Construction and Analysis of Distributed Processes
Software Tools for Designing Reliable Protocols and Systems

THE CADP NEWSLETTER - Nr. 16
July 24, 2023

This newsletter is available from the CADP Home page.


Contents

1. ETAPS Test-Of-Time Tool Award

On April 26, 2023, the CADP team received the (first-ever) Test-of-Time Tool Award granted by ETAPS, the most important and visible annual European event related to software sciences.

Slides of the Award Lecture at ETAPS 2023.

A few academic links:

2. On The Long-Run Development of Formal Verification Tools

Interview of the CADP team by Marieke Huisman and Bettina Könighofer - Reprinted from the the ETAPS blog

The ETAPS Test-of-Time Tool Award has been established in 2023 to recognize outstanding tools, older than five years and connected to ETAPS.

For the first edition of this award, the competition was tough, with not less than twelve nominated candidates. It was attributed to Hubert Garavel, Frédéric Lang, Radu Mateescu, and Wendelin Serwe, all working at INRIA (Grenoble, France) for the development of the CADP tools. The award was presented at the ETAPS 2023 banquet in Paris.

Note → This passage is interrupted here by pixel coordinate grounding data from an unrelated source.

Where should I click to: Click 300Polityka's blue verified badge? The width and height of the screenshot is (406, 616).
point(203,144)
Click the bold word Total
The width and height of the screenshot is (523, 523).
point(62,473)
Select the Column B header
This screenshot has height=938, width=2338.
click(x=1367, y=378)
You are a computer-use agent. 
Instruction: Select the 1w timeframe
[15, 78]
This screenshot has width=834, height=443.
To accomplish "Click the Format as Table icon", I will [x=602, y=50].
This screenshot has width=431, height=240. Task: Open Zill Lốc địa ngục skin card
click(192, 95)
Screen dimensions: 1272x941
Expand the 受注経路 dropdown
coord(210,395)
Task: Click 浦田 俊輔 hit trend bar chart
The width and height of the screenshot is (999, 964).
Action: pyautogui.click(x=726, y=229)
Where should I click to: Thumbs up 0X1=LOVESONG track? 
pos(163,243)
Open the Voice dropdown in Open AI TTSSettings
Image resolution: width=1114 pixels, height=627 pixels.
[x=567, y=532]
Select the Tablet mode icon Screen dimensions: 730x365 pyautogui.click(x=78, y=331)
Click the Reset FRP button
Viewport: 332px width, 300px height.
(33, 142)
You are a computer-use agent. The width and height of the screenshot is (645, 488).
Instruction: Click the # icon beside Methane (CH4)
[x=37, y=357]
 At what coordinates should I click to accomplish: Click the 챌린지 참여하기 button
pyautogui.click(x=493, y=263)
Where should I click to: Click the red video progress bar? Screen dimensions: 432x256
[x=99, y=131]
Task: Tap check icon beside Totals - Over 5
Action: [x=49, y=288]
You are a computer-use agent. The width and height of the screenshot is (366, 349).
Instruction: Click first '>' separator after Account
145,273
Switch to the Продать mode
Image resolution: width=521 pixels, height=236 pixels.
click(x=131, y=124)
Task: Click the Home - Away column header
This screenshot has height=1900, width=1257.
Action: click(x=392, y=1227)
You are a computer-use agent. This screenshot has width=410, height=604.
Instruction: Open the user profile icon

Following a talk about CADP given at ETAPS on April 27, 2023, we arranged an interview with the four winners to know more about their work and motivation.

Can you introduce yourself and present the CADP software, past and present?

We are four scientists holding permanent full-time research positions at INRIA and working together in the CONVECS team located in Grenoble. Our background combines theory and software engineering.

CADP stands for "Construction and Analysis of Distributed Processes". It is a long-term project that started in the 1980s and has steadily expanded since then. At present, CADP is a comprehensive toolbox gathering 50 tools and 17 software libraries. It is used for modelling and verifying asynchronous concurrent systems: communication protocols, software systems, hardware circuits, etc.

Based upon the sound concepts of concurrency theory (process calculi, bisimulations, modal mu-calculus, communicating automata, nested-unit Petri nets, etc.), CADP provides a wealth of features, including compilation and rapid prototyping, interactive and guided simulation, model checking, equivalence checking, test-case generation, and performance evaluation.

By whom is CADP used, and for which applications?

CADP is distributed worldwide and, so far, more than 15,000 licences have been granted. There are three main types of usage:

How would you compare CADP to other model checkers?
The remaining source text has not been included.